Obviously I haven’t been able to repeat the statistical analysis but I’ve skimmed over what they’ve done and as far as I can tell it looks a fairly sensible piece of work (although it is a frequentist analysis). Here is the telling plot (from the Nature version)  in terms of the dark energy (y-axis) and matter (x-axis) density parameters:


Models shown in this plane by a line have the correct balance between Ωm, and ΩΛ to cancel out the decelerating effect of the former against the accelerating effect of the latter (a special case is the origin on the plot, which is called the Milne model and represents an entirely empty universe). The contours show “1, 2 and 3σ” contours, regarding all other parameters as nuisance parameters. It is true that the line of no acceleration does go inside the 3σcontour so in that sense is not entirely inconsistent with the data. On the other hand, the “best fit” (which is at the point Ωm=0.341, ΩΛ=0.569) does represent an accelerating universe.

I am not all that surprised by this result, actually. I’ve always felt that taken on its own the evidence for cosmic acceleration from supernovae alone was not compelling. However, when it is combined with other measurements (particularly of the cosmic microwave background and large-scale structure) which are sensitive to other aspects of the cosmological space-time geometry, the agreement is extremely convincing and has established a standard “concordance” cosmology. The CMB, for example, is particularly sensitive to spatial curvature which, measurements tells us, must be close to zero. The Milne model, on the other hand, has a large (negative) spatial curvature entirely excluded by CMB observations. Curvature is regarded as a “nuisance parameter” in the above diagram.

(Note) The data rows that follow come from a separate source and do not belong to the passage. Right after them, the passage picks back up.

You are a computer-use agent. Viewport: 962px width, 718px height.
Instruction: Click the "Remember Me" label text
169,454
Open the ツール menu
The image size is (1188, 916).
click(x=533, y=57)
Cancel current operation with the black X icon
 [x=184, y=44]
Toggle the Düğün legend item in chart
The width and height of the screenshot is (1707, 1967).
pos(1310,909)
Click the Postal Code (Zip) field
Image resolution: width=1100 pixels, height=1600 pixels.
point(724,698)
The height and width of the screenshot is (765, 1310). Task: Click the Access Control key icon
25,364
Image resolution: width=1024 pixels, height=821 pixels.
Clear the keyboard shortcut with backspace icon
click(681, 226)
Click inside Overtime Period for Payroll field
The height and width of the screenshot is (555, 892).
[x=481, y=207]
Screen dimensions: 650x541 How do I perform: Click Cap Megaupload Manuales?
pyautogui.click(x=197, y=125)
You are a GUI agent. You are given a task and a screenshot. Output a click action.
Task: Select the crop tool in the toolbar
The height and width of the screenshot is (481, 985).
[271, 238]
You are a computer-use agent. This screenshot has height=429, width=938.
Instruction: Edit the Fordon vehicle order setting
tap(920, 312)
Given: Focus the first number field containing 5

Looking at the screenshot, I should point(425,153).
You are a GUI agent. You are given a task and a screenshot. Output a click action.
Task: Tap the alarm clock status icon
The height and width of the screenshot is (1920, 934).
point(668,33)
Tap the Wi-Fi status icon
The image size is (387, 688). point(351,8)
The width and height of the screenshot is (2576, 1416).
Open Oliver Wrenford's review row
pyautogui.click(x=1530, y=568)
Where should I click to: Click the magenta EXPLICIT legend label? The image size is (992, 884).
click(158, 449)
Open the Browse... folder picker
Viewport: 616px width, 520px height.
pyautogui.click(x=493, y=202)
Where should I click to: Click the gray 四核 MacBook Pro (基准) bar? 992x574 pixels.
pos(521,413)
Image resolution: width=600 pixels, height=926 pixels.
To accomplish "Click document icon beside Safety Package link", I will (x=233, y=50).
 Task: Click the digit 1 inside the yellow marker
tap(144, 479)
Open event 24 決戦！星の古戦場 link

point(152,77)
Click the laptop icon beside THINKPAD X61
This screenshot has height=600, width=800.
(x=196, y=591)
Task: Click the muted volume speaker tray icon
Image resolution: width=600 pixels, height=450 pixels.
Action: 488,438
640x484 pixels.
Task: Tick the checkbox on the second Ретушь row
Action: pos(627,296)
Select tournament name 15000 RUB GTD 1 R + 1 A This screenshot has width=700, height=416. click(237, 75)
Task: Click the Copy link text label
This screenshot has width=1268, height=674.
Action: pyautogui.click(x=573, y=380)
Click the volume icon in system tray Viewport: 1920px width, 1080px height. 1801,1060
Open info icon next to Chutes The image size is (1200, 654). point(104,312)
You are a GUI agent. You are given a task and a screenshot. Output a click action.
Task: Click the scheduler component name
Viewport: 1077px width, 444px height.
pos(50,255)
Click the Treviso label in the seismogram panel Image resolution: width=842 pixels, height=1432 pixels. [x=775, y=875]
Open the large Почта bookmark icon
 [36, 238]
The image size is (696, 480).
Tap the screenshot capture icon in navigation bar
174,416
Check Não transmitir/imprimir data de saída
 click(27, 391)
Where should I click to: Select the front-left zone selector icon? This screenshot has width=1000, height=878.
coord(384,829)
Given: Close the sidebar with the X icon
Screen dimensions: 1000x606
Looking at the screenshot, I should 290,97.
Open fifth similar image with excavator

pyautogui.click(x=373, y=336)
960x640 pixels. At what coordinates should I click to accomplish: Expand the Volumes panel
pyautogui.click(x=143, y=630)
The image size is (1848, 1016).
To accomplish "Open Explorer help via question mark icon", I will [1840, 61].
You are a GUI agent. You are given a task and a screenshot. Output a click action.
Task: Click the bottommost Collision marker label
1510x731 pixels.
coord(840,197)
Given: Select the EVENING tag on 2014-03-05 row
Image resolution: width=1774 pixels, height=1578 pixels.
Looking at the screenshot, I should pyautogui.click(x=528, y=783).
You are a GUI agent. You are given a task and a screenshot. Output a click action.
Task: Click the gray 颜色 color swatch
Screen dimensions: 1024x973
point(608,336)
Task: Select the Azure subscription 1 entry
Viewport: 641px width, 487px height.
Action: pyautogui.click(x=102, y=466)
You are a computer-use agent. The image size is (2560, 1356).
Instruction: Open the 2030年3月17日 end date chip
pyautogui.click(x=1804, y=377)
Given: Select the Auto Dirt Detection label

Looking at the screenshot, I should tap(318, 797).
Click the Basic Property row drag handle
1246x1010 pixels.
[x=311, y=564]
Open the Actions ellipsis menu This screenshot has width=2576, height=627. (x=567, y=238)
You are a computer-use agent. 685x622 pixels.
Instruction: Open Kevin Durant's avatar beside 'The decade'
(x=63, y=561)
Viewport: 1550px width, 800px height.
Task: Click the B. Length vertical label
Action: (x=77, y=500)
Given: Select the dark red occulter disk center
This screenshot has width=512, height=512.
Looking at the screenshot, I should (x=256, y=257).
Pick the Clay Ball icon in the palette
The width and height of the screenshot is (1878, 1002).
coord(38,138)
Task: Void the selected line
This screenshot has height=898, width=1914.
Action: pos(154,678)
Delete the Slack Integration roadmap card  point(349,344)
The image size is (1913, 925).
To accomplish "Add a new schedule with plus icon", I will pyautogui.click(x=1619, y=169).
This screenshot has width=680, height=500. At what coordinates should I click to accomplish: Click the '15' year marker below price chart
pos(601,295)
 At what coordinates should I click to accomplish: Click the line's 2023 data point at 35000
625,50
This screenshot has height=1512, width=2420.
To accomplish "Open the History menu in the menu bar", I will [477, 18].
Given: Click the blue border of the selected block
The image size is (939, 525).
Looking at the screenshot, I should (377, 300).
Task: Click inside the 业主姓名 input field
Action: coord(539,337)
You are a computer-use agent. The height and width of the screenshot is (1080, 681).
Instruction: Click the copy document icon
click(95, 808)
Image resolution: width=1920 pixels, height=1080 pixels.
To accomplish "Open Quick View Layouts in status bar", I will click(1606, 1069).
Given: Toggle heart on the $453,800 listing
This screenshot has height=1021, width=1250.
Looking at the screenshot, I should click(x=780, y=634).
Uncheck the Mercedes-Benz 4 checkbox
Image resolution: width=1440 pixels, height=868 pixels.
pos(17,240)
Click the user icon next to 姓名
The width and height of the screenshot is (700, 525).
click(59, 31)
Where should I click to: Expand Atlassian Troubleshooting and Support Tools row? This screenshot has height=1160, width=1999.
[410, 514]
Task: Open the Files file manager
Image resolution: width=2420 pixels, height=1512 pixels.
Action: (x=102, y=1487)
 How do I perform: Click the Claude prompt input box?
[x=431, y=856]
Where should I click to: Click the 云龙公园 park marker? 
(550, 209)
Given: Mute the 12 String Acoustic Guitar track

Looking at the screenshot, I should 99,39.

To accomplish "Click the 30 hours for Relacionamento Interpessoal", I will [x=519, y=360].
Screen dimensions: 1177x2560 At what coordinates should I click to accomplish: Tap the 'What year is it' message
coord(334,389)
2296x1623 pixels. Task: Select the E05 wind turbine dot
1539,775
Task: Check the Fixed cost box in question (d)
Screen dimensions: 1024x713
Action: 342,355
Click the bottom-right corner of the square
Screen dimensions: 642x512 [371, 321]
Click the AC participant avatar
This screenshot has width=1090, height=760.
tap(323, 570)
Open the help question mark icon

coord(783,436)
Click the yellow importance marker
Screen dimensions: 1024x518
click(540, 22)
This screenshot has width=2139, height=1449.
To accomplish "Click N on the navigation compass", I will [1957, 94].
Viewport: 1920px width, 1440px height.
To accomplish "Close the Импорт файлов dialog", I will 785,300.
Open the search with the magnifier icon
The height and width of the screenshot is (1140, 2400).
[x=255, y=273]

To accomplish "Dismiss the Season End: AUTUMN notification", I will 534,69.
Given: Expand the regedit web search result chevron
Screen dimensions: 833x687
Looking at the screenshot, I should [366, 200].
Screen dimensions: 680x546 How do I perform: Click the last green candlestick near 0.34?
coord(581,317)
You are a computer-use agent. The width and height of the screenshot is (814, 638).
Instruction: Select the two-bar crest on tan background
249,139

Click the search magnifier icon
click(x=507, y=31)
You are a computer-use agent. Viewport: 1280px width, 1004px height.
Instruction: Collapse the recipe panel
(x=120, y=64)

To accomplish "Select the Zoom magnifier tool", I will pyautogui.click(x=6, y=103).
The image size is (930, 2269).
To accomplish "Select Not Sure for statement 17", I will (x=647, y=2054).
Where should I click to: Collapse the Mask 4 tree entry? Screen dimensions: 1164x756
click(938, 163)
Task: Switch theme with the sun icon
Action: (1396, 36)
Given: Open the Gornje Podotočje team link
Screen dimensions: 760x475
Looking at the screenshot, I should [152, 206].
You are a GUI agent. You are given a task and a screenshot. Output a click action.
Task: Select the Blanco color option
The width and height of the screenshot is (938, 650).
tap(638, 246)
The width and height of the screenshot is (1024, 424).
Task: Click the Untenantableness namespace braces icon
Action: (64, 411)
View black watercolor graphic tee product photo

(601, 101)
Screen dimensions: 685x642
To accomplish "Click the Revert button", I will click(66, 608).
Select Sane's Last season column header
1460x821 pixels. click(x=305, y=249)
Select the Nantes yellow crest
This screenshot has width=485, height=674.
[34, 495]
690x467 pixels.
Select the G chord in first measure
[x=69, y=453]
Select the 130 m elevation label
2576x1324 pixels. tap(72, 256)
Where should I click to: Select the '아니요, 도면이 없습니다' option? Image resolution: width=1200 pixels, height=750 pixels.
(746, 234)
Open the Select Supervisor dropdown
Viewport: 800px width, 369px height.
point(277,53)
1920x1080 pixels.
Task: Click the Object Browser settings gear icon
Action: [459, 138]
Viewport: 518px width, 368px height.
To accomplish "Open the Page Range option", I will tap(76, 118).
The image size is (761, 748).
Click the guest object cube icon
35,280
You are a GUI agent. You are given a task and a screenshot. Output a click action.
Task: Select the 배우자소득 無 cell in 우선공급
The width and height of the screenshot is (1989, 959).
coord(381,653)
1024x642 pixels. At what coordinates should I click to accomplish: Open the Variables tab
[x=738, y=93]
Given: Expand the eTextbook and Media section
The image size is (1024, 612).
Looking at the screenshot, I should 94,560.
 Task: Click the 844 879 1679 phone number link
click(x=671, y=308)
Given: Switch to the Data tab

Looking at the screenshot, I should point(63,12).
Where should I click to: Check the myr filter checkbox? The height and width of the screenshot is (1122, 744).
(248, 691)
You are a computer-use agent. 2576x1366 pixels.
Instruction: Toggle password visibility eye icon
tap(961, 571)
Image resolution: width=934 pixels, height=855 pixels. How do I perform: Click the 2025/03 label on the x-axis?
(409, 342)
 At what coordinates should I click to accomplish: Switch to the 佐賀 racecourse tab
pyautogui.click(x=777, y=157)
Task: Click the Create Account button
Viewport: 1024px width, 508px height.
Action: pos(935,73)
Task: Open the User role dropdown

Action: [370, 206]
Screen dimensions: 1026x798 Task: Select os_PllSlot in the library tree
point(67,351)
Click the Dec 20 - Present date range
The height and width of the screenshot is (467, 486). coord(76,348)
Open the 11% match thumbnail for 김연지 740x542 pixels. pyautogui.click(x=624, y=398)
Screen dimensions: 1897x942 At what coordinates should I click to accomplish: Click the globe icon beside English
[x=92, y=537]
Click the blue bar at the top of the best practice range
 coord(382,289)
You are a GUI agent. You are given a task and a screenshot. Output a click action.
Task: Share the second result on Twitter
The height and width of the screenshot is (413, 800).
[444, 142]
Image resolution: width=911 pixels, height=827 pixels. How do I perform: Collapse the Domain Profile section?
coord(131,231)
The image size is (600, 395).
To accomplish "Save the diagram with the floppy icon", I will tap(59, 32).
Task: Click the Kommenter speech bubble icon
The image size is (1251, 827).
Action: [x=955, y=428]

I think this paper is a worthwhile exercise. Subir Sarkar (one of the authors) in particular has devoted a lot of energy to questioning the standard ΛCDM model which far too many others accept unquestioningly. That’s a noble thing to do, and it is an essential part of the scientific method, but this paper only looks at one part of an interlocking picture. The strongest evidence comes from the cosmic microwave background and despite this reanalysis I feel the supernovae measurements still provide a powerful corroboration of the standard cosmology.

Let me add, however, that the supernovae measurements do not directly measure cosmic acceleration. If one tries to account for them with a model based on Einstein’s general relativity and the assumption that the Universe is on large-scales is homogeneous and isotropic and with certain kinds of matter and energy then the observations do imply a universe that accelerates. Any or all of those assumptions may be violated (though some possibilities are quite heavily constrained). In short we could, at least in principle, simply be interpreting these measurements within the wrong framework, and statistics can’t help us with that!